[RFC PATCH 2/5] drm, drm/i915: Move the memcpy_from_wc functionality to core drm
Thomas Hellström
thomas.hellstrom at linux.intel.com
Thu May 20 15:09:44 UTC 2021
Memcpy from wc will be used as well by TTM memcpy.
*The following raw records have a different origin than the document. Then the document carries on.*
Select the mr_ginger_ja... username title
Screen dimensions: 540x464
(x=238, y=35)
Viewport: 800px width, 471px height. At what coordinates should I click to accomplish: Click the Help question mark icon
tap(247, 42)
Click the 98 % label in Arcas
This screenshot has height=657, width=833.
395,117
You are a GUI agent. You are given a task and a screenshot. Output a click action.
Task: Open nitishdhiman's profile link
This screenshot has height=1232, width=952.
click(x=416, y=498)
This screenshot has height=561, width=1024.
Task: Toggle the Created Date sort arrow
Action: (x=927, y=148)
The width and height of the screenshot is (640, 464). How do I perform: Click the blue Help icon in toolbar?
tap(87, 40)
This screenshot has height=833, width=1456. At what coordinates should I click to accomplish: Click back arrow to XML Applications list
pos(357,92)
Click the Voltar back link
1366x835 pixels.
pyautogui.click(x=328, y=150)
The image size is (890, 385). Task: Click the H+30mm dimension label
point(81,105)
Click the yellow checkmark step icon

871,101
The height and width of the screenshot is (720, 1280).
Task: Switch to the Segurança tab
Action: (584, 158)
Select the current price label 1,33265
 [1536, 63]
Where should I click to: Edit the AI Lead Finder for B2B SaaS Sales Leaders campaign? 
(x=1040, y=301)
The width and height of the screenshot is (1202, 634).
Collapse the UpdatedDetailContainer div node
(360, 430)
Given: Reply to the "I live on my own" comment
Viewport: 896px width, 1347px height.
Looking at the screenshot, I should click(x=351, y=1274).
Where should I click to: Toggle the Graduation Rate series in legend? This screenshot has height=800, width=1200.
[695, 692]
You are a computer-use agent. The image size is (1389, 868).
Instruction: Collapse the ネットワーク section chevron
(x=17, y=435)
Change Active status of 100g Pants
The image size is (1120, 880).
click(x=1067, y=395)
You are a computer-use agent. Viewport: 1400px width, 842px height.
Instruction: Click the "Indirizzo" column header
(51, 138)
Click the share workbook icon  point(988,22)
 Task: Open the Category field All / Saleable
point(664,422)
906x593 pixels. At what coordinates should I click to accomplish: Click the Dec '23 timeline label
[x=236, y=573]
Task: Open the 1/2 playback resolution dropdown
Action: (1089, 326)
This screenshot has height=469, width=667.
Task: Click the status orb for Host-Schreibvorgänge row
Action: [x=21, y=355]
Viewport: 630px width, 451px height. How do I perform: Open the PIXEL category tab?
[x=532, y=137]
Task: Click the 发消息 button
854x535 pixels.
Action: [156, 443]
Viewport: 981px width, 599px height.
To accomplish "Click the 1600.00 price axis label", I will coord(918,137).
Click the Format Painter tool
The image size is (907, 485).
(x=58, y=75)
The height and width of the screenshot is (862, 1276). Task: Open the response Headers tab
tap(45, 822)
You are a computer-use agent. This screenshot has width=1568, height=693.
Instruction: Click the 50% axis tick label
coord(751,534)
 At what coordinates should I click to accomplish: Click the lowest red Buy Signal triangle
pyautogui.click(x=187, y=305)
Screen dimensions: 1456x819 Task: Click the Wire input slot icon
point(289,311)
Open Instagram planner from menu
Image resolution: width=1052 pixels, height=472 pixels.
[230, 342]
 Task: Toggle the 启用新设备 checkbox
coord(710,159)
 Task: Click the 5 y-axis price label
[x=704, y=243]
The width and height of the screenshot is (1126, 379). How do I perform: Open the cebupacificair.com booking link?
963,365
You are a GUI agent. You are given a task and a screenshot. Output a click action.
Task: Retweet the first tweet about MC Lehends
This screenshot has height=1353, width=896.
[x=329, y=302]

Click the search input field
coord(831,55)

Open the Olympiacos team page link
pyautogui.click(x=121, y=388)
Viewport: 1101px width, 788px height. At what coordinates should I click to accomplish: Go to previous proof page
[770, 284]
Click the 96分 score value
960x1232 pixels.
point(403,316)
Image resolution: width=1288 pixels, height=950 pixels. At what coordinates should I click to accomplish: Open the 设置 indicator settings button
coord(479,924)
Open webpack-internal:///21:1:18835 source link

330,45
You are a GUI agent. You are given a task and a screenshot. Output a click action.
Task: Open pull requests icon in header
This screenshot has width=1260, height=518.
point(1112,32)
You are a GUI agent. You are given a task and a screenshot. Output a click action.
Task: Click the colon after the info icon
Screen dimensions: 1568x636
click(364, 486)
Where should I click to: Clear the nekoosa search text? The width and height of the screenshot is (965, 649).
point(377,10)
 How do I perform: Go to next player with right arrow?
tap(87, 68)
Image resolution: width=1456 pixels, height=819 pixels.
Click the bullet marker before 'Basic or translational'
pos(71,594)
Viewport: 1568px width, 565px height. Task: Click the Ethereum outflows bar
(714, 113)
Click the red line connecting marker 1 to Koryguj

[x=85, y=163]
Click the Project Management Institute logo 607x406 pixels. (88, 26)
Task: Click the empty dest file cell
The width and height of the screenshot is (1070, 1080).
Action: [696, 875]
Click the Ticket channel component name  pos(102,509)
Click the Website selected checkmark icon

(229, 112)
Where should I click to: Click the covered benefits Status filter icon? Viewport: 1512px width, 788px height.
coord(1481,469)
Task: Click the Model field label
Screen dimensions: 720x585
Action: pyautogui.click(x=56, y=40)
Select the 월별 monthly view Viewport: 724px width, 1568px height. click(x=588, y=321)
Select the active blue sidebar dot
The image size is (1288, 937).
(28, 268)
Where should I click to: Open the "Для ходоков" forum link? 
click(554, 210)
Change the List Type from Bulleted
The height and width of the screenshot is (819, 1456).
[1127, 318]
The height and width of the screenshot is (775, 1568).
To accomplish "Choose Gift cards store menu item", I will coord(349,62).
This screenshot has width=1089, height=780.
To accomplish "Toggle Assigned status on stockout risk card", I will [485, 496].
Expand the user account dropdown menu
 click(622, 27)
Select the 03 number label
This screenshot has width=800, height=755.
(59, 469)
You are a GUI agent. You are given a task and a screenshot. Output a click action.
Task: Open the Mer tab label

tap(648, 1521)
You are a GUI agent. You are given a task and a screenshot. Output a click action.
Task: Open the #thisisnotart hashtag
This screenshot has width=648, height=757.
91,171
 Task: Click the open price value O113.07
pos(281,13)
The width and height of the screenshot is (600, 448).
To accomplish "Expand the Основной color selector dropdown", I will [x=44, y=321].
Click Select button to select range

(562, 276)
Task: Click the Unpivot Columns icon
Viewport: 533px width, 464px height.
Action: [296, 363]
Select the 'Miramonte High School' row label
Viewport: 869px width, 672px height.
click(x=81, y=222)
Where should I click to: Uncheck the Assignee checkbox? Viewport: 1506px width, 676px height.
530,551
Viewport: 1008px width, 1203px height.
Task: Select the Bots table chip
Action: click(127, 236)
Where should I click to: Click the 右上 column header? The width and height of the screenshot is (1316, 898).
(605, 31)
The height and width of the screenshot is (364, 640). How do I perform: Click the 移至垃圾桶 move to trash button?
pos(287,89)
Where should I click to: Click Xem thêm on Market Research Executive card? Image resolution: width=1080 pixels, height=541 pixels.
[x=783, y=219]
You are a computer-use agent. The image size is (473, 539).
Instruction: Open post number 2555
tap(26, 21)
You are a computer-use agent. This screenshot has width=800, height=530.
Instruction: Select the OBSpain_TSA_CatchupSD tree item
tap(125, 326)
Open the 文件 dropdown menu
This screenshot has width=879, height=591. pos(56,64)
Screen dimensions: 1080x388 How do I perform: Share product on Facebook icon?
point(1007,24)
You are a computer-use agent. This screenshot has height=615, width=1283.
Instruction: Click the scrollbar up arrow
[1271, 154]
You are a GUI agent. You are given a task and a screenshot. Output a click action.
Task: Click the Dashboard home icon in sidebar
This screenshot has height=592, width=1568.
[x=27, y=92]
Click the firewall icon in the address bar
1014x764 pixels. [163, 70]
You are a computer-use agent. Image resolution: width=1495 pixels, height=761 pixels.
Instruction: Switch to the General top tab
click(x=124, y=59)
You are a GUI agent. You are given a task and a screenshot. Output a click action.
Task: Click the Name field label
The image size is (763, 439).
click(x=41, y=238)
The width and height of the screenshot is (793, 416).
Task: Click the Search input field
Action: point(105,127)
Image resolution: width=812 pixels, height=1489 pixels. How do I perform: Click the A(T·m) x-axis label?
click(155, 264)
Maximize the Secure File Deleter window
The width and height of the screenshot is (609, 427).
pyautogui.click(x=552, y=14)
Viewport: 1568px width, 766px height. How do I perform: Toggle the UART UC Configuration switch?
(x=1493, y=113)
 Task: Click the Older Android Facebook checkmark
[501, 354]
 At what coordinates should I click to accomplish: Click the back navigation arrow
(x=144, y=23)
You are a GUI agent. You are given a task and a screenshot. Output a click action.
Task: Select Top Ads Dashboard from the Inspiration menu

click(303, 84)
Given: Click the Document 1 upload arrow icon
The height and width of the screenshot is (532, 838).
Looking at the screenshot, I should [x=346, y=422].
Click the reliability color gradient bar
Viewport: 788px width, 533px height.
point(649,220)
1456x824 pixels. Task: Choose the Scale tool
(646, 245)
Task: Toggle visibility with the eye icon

Move it to core drm, and make the interface do the right thing
even on !X86.
Cc: Christian König <christian.koenig at amd.com>
Cc: Daniel Vetter <daniel.vetter at ffwll.ch>
Cc: Dave Airlie <airlied at gmail.com>
Signed-off-by: Thomas Hellström <thomas.hellstrom at linux.intel.com>
---
drivers/gpu/drm/Makefile | 2 +-
drivers/gpu/drm/drm_drv.c | 2 +
.../drm/{i915/i915_memcpy.c => drm_memcpy.c} | 31 +++++++-------
drivers/gpu/drm/i915/Makefile | 1 -
.../gpu/drm/i915/gem/i915_gem_execbuffer.c | 4 +-
drivers/gpu/drm/i915/gem/i915_gem_object.c | 5 ++-
drivers/gpu/drm/i915/gt/selftest_reset.c | 7 ++--
drivers/gpu/drm/i915/gt/uc/intel_guc_log.c | 11 ++---
drivers/gpu/drm/i915/i915_cmd_parser.c | 4 +-
drivers/gpu/drm/i915/i915_drv.c | 2 -
drivers/gpu/drm/i915/i915_gpu_error.c | 8 ++--
drivers/gpu/drm/i915/i915_memcpy.h | 34 ---------------
.../drm/i915/selftests/intel_memory_region.c | 7 ++--
include/drm/drm_memcpy.h | 41 +++++++++++++++++++
14 files changed, 83 insertions(+), 76 deletions(-)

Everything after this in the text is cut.